# Wooden Mallet/ Carpenter's mallet



## castillo8887 (Nov 29, 2009)

Hello ! please pardon if this is a dumb question. I am trying to build a tapered handle for a wooden mallet/ carpenter's mallet and am having a rough go of it. I used a tapering jig for one side but the other side will not match up. First I realized that the sides were parallel. Should I just use a band saw or can i still get good angles using the taper jig . Any help or plans would be awesome Thank you in advance.

Semper Fidelis


----------



## TexasTimbers (Oct 17, 2006)

castillo,

You can match the taper easiest IMO by cutting it on the bandsaw. If you taper the first side using your taper jig, you don't want to cut the other side with the taper jig or it'll have twice the taper as the other side. Just run the tapered side along the fence and it'll automatically duplicate the angle of the other side. this is all if I understand your question correctly. 
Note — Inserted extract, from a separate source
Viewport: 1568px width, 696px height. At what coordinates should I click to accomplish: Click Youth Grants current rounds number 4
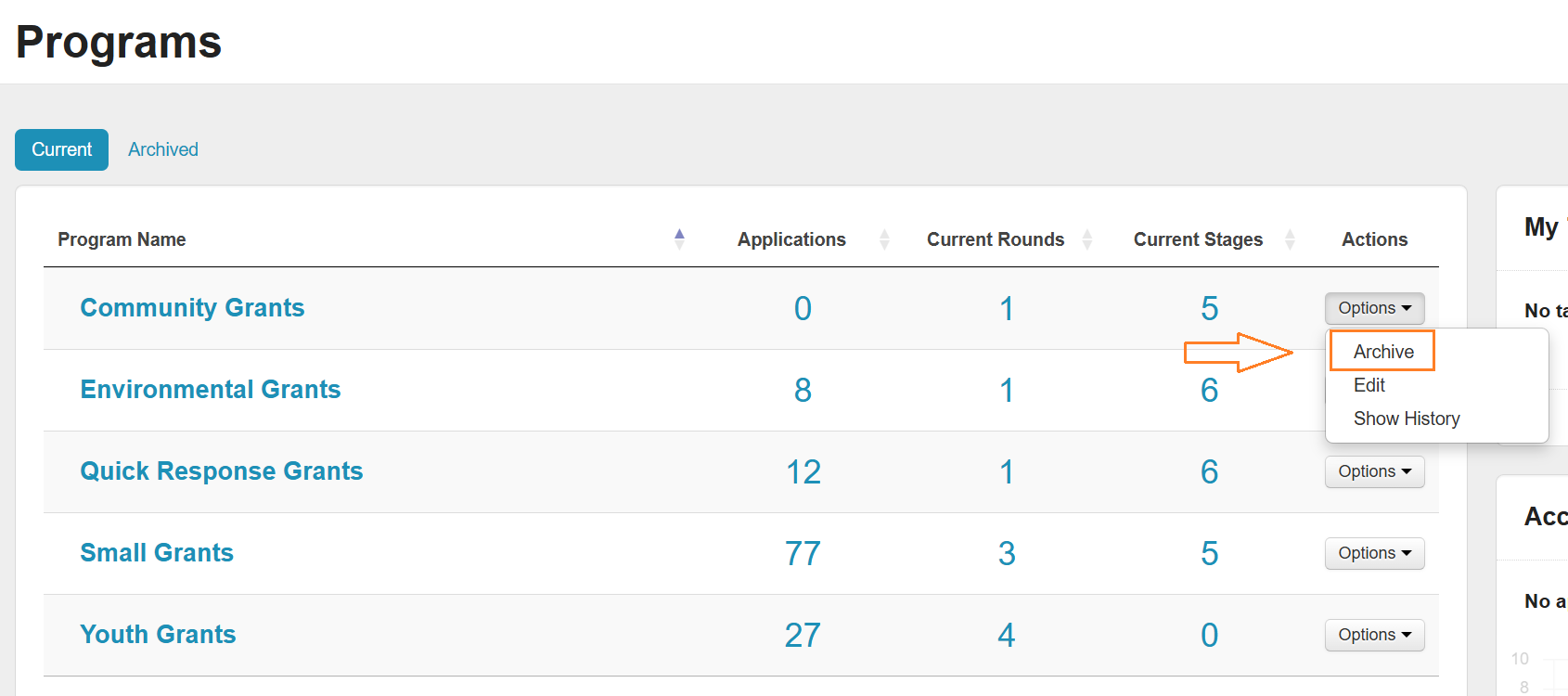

What part of Garland are you in? In 1977/78 I used to live on Western Dr. which runs between N Jupiter and N. Shiloh. 

Welcome to the site. Are you active duty or retired? 

_Semper Paratus_ '81-'85


----------



## castillo8887 (Nov 29, 2009)

thank you very much. I think i'd been working in my shop for 8 hrs straight without lunch before i decided to call it a day. I will try that. thank you for the assist. I got out of the Marine Corp in Oct 2003.. I'm currently in the Shiloh/ Buckingham area in Garland. Again , thanks for your help.


----------



## MuseumWood (Mar 6, 2010)

Semper Fi! You can make a mallet in layers - two outer identical, and two interior pieces that form the taper for the handle. The "just" match the handle to the taper, glue the head together and slip in the handle. Coat the area for the handle with some wax and the glue won't stick so it is removable, if you want.

USMC '65 -'69


----------